2021’s Frothy Real Estate Boom: Is It Another Bubble?

Last year Westchase area home values shot up by a jaw dropping amount. Will this time around be different than the 2005-2006 rocket ship ride, which ended in collapse?

It’s long enough ago that some may have forgotten, but long-timers remember it well. In 2005, Westchase real estate values rocketed up by nearly 25 percent. The next year piled another 12 percent increase on top of that. It seemed every other Westchaser was involved in home flipping and buying investment properties, many using their Westchase home’s equity as collateral.

Then the Florida real estate market collapsed. Houses lost nearly one-third of their values. In the years between 2009 and 2012, one of every five homes sold in Westchase was a foreclosure or short sale.

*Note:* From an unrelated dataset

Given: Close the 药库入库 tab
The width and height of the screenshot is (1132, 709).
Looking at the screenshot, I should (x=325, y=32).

Some may be looking at 2021’s price increases and wondering, like Yogi Berra once said, if it’s “Deja vu all over again.”

Wild Westchase

In the Westchase Community Association (WCA) in 2021, 260 homes sold, about an eight percent increase over the average annual number of homes sold during the last decade. Last year Westchase homes went for a square foot average of $229.48, an 18.7 percent price increase for 2021—a rocket-like trajectory compared to the 3.2 percent increase notched in 2020 and the 2.19 percent increase in 2019.

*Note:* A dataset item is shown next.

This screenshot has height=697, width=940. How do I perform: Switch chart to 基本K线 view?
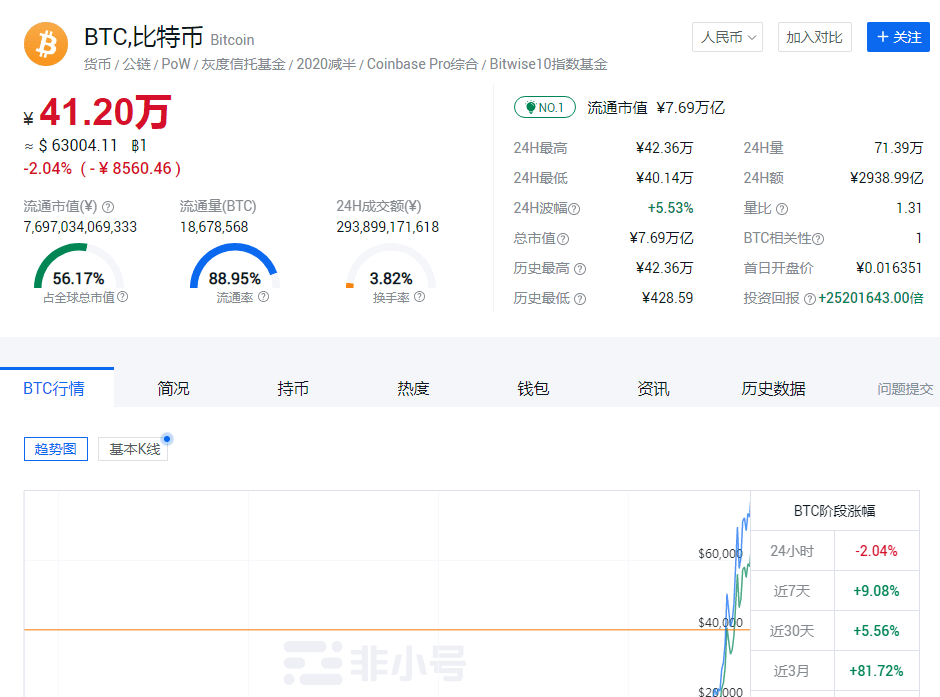pyautogui.click(x=133, y=448)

The average increase of $36 per square foot caused Westchase homes, on average, to sell above the $200 per square foot for the first time in the community’s history.

Last year’s home price increase represented the biggest jump since 2005, the beginning of the real estate bubble, whose explosion led to that foreclosure crisis and the Great Recession. The 18.9 percent Westchase price increase represented the second biggest annual price change since WOW started tracking local real estate prices in 2003.

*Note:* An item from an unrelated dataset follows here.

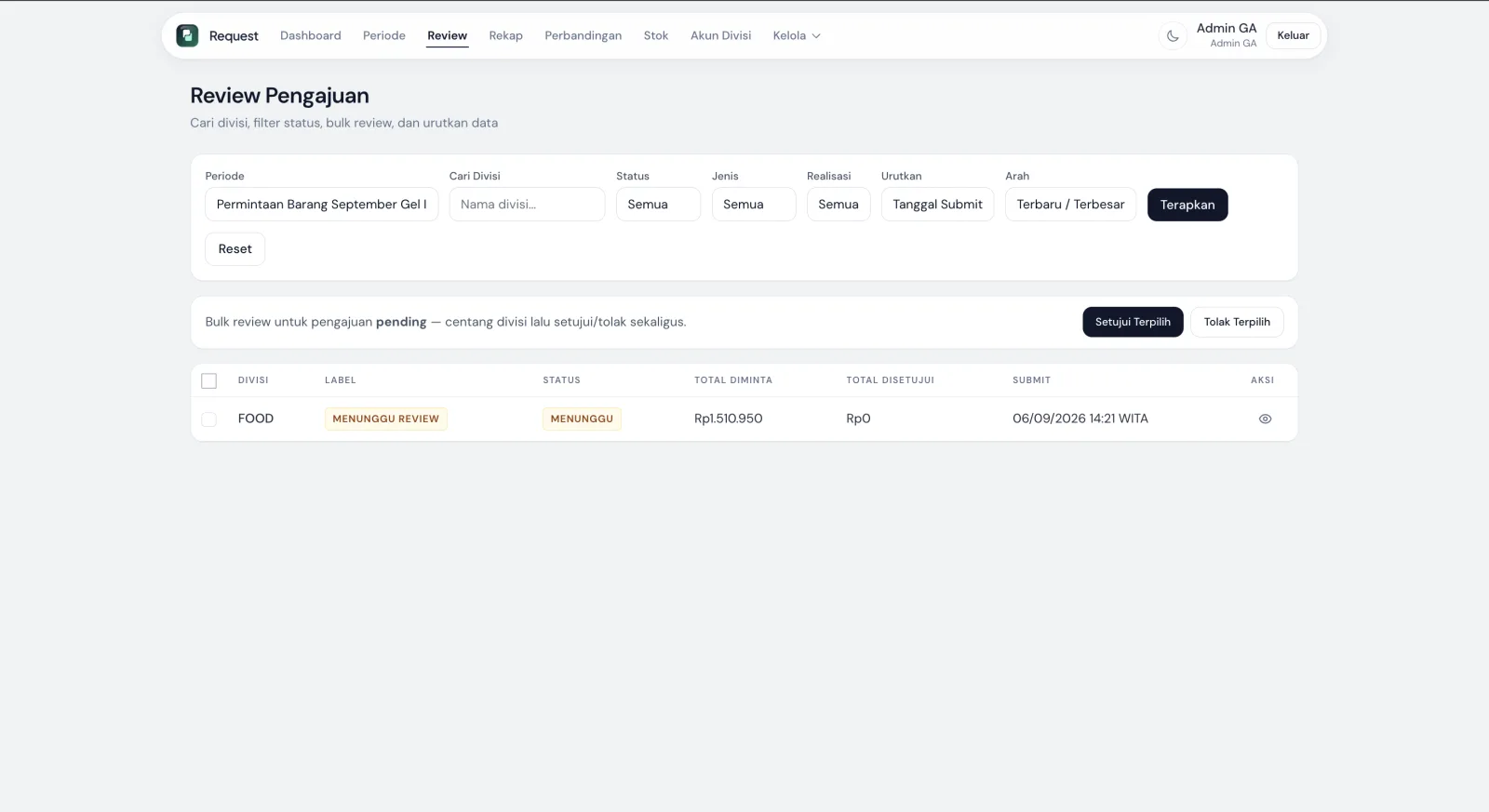Reject selected with the Tolak Terpilih button

[1237, 322]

The numbers also suggest a healthy bidding war for a lot of Westchase homes. Only a quarter of Westchase homes sold for below their asking price. Another quarter sold for their asking price. Meanwhile half of Westchase’s homes went for above their listed prices. In terms of housing supply, however, the number of Westchase homes sold has remained relatively consistent (It has floated in recent years between 7-7.5 percent of total homes.). Even during 2021, the first year of the pandemic when many might expect a decline in people willing to show and sell homes, there was no notable downturn. In fact, 31 more homes sold in Westchase in 2021 than the year prior and four more homes than sold last year.

What sold? Of the 260 homes that sold, 21 were condominiums in West Park Village, 35 were townhomes (seven of them in Berkeley Square, one in The Enclave and the rest in West Park Village) and 18 were villas, seven as part of duplexes in The Bridges and 11 in West Park Village. The balance, or 186 of the homes, were single family homes, including the unique ones that are part of The Vineyards.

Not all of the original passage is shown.